Great movie, and for the colonel's sentiments, well, I firmly believe there is a reason god saved Eve for last. It takes a lot or trail and error to create something as perfect as a woman.
 
"Klaatu barada nikto." The Day the Earth Stood Still (1951)

"Soylent Green is people!" Soylent Green (1973)

"Could be raining." Young Frankenstein (1975)

"It's only a flesh wound." Monty Python and the Holy Grail (1975)
 
"Klaatu barada nikto." The Day the Earth Stood Still (1951)

"Soylent Green is people!" Soylent Green (1973)

"Could be raining." Young Frankenstein (1975)

"It's only a flesh wound." Monty Python and the Holy Grail (1975)
Young Frankenstein is one massive favorite movie quote. Possibly the best comedy movie ever made.
 
I know you can fight. But it's our wits that make us men.


...and from the same film...


Your heart is free. Have the courage to follow it.


Both from Braveheart. Horrible movie when it comes to following the actual history, but great as a MOVIE.

Braveheart is one of the most thoroughly enjoyable historical epic movies ever, and as history it's complete piffle. Gladiator is similar, although not quite as egregious in the details.
 
Braveheart is one of the most thoroughly enjoyable historical epic movies ever, and as history it's complete piffle. Gladiator is similar, although not quite as egregious in the details.
yes, I try to decide what's worse. The fact that the battle of Sterling Bridge is fought nowhere near a bridge, That Robert the Bruce was nowhere near Falkirk or that the french princess in the movie would have actually been between nine and twelve years old at the time. William Wallace was also not a commoner, but a member of the minor nobility. The portrayal of Edward's son as gay is an assumption based on stories that may or may not be true. A lot of people focus on the idea that there are no documents showing Wallace married his childhood sweetheart in secret... but there are enough stories that tell that part of the tale that most modern historians seem to regard that marriage as a case of "where there is smoke, there's fire. But there was no doctrine of Prima Nocte, so the reason given for the secrecy in the movie is false. There is some evidence that Wallace's first major act of rebellion did involve killing the local sheriff and that Muren may have been executed or abused by him.
 
Hamish: I should have remembered about the rocks...
William: Aye, you should have.
 
From the Movie Splendor in the Grass, screenplay by William Inge, the last lines of the movie, quoting from Wordsworth's "Intimations of Immortality."

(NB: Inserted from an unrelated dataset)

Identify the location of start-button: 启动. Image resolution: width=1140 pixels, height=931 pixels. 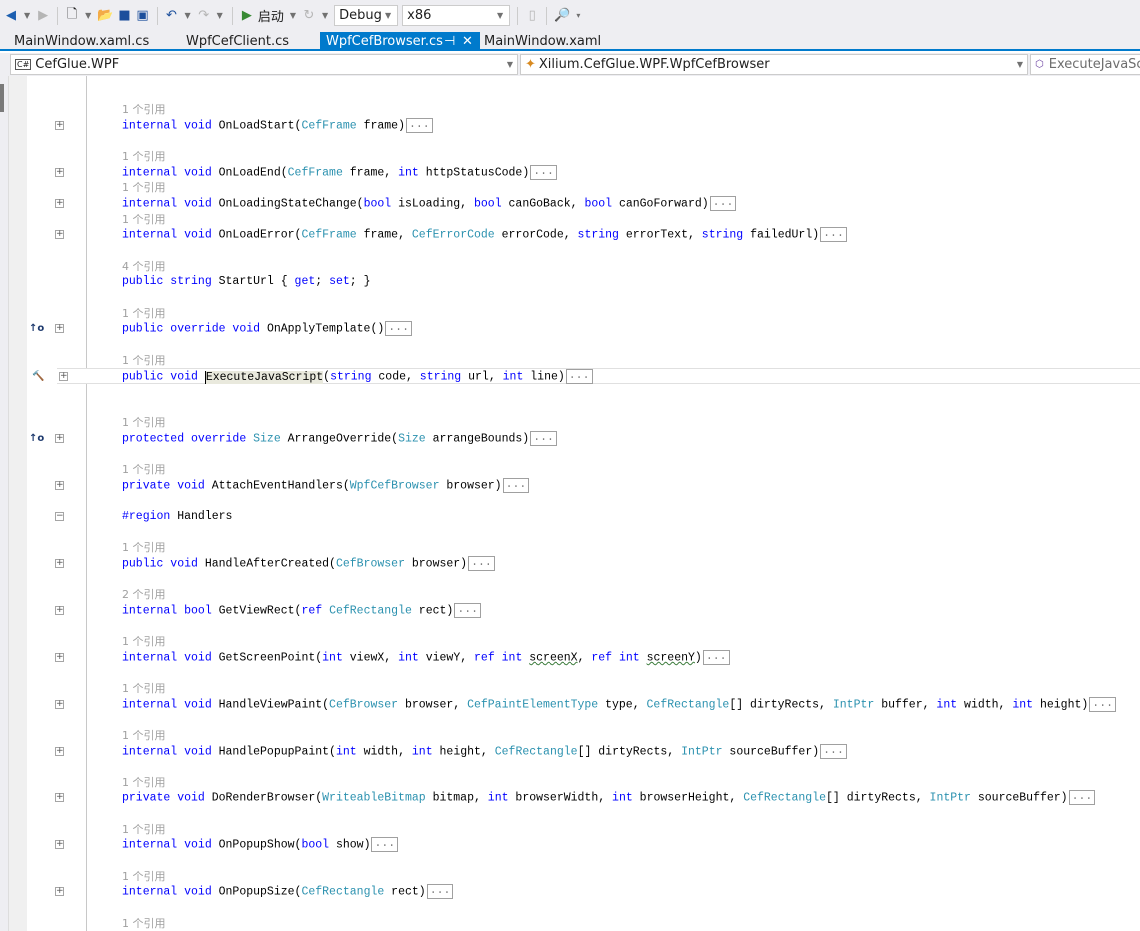
(271, 16).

Deanie: Though nothing can bring back the hour Of splendor in the grass, glory in the flower, We will grieve not; rather find Strength in what remains behind.
 
Off subject of our movie quotes, but in Gunsmoke, why did no one ever mention Chester Goods's wooden, damaged, ruined leg? I'm talk about a gimp with a limp and not one time did an old lady say, "Will ya look at that poor man!!!!"
 
Pulp Fiction. Don't take it personally, but Tarantino, while talented I suppose, usually manages to rub me the wrong way.

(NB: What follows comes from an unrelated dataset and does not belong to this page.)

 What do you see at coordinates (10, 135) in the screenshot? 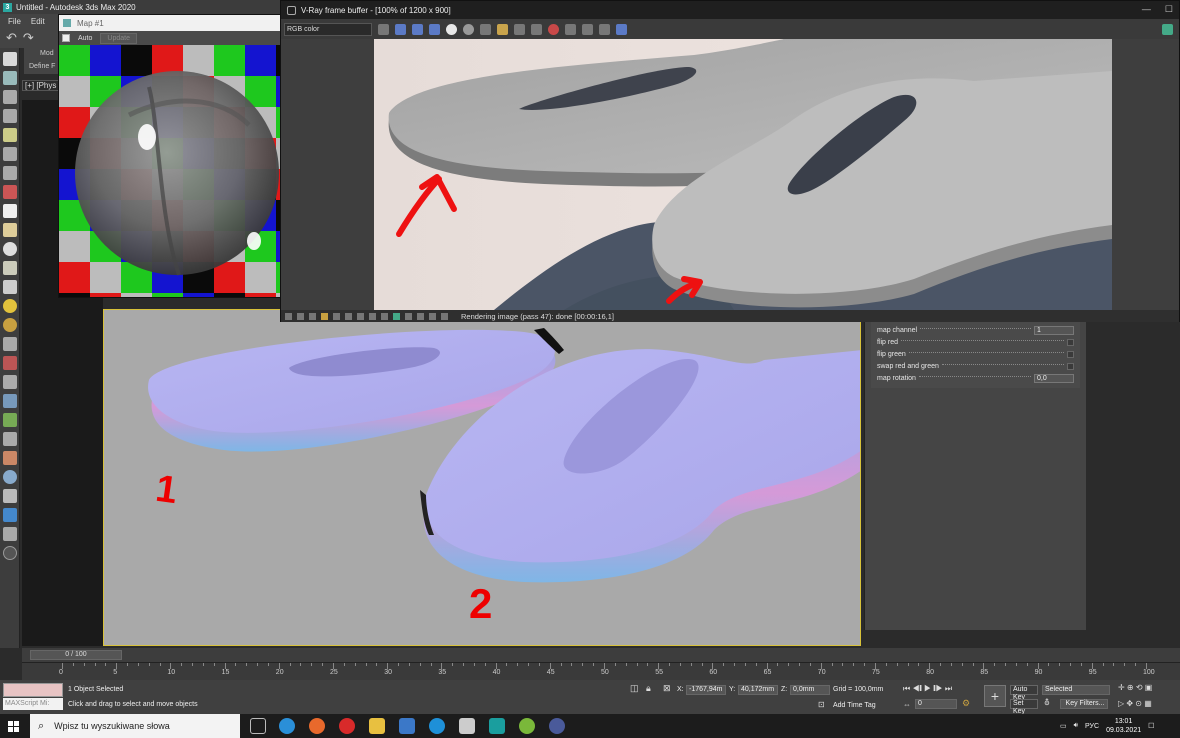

I completely understand that. I loved THAT movie, because it was so inventive and fresh for its time, but I find most of his movies to be clever but somewhat juvenile. He's definitely talented, but he's full of himself and it interferes with the success of his movies. I thought the first three quarters of Once Upon A Time In Hollywood was an excellent movie, but the final half hour ruined it for me. It was stupid, and it made a mockery of a tragic, awful event. I also don't like him as an actor and don't like that he casts himself in his movies.